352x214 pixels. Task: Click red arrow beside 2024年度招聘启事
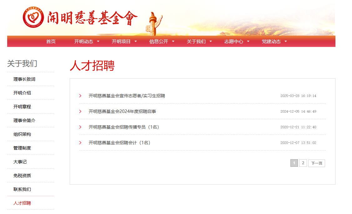(x=80, y=111)
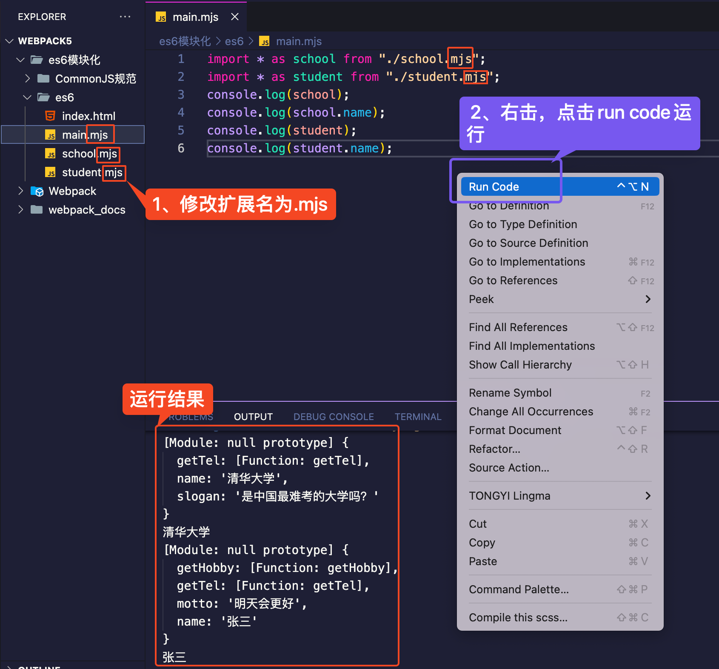Choose Format Document in context menu
719x669 pixels.
coord(515,430)
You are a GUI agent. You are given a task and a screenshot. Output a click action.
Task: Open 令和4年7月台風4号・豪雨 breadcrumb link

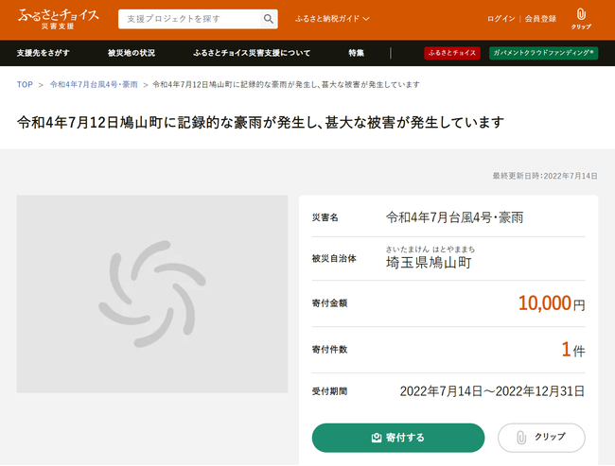tap(94, 85)
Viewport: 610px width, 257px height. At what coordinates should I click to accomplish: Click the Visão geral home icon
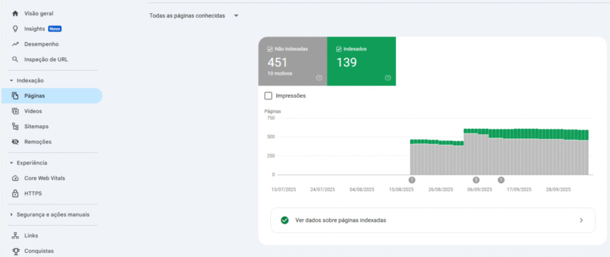15,13
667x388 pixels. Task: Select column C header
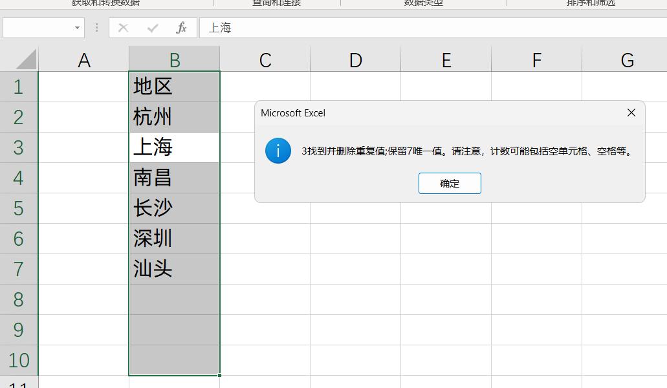265,59
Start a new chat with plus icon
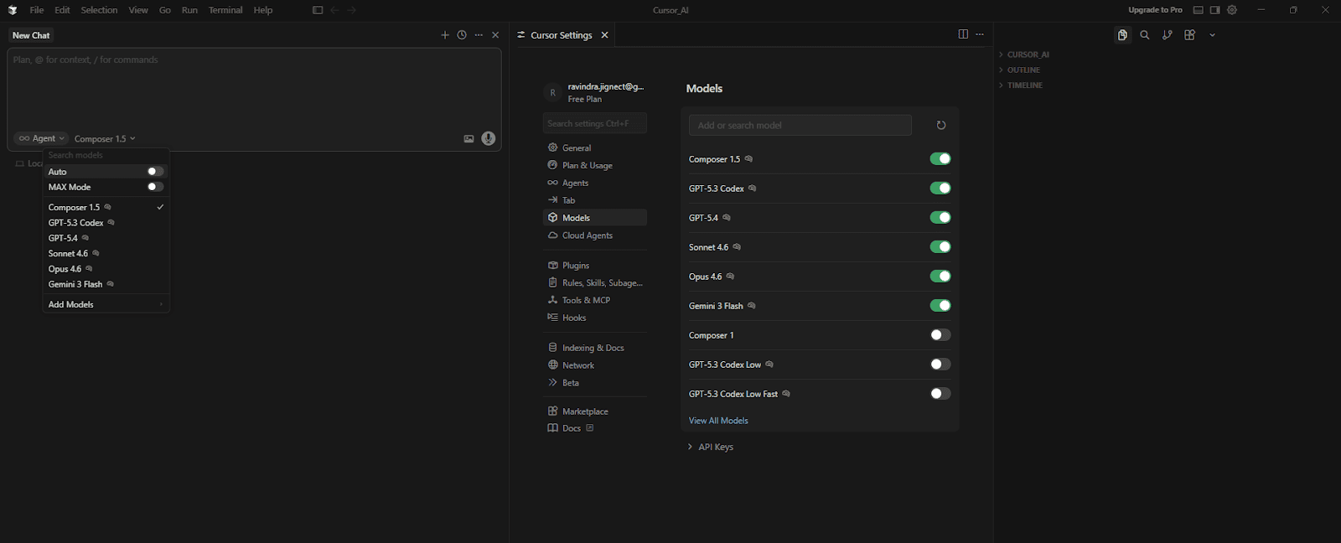Screen dimensions: 1341x543 coord(445,35)
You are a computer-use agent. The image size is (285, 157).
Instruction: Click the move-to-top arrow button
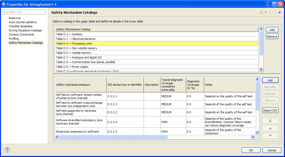[x=270, y=121]
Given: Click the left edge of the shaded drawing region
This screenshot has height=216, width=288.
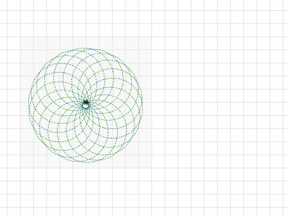Looking at the screenshot, I should click(21, 103).
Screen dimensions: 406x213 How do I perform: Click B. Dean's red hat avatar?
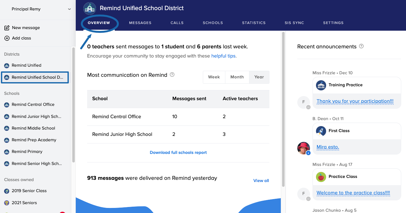click(x=303, y=148)

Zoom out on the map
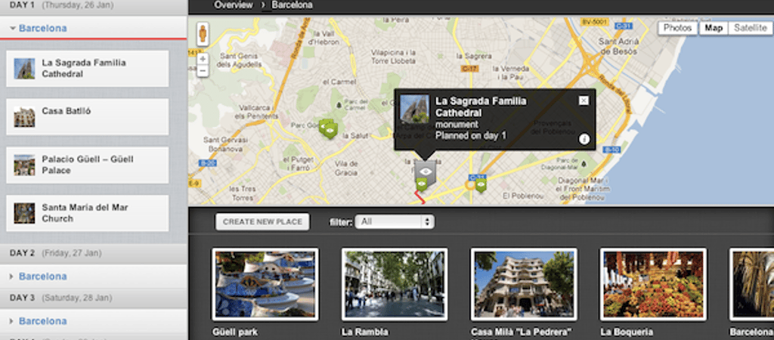click(203, 71)
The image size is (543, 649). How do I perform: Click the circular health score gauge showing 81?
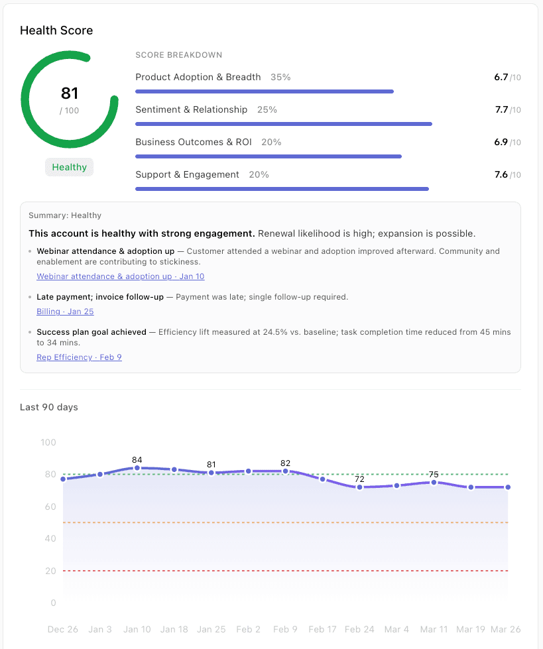(x=70, y=99)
▬▬▬▬▬▬▬▬▬▬
Action item:
Return the material exactly as given, apart from the pictures.

Written solution:
352x214 pixels. Task: Click red arrow beside 2024年度招聘启事
(x=80, y=111)
Choose Format Document in context menu
719x669 pixels.
coord(515,430)
You are a GUI agent. You are given a task and a screenshot. Output a click action.
Task: Open 令和4年7月台風4号・豪雨 breadcrumb link

tap(94, 85)
Viewport: 610px width, 257px height. At what coordinates should I click to accomplish: Click the Visão geral home icon
15,13
667x388 pixels. Task: Select column C header
265,59
Start a new chat with plus icon
Screen dimensions: 1341x543 coord(445,35)
You are a computer-use agent. The image size is (285, 157).
Instruction: Click the move-to-top arrow button
[x=270, y=121]
Given: Click the left edge of the shaded drawing region
This screenshot has height=216, width=288.
Looking at the screenshot, I should click(21, 103).
Screen dimensions: 406x213 How do I perform: Click B. Dean's red hat avatar?
click(x=303, y=148)

Zoom out on the map
click(203, 71)
The image size is (543, 649). How do I perform: Click the circular health score gauge showing 81?
(x=70, y=99)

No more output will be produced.